### ABOUT THIS EXERCISE
Nothing but the lines from the one with "This screenshot has" through the end of the records may appear in the answer, each reproduced exactly, pictures omitted.

DATA FOR ANALYSIS: Begin

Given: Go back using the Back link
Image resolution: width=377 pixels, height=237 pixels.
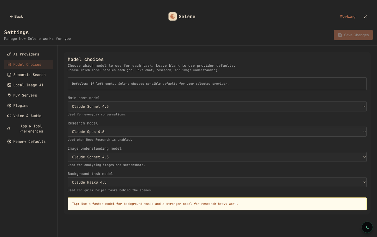Looking at the screenshot, I should tap(16, 16).
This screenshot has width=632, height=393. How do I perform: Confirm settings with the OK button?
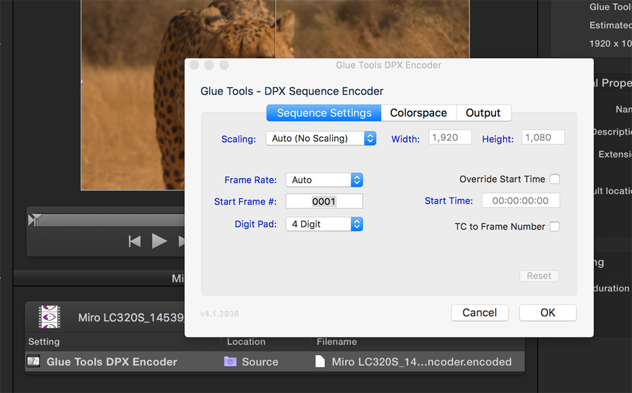click(x=548, y=312)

DATA FOR ANALYSIS: End

### EXERCISE RESULT
This screenshot has width=632, height=393. How do I perform: Confirm settings with the OK button?
click(x=548, y=312)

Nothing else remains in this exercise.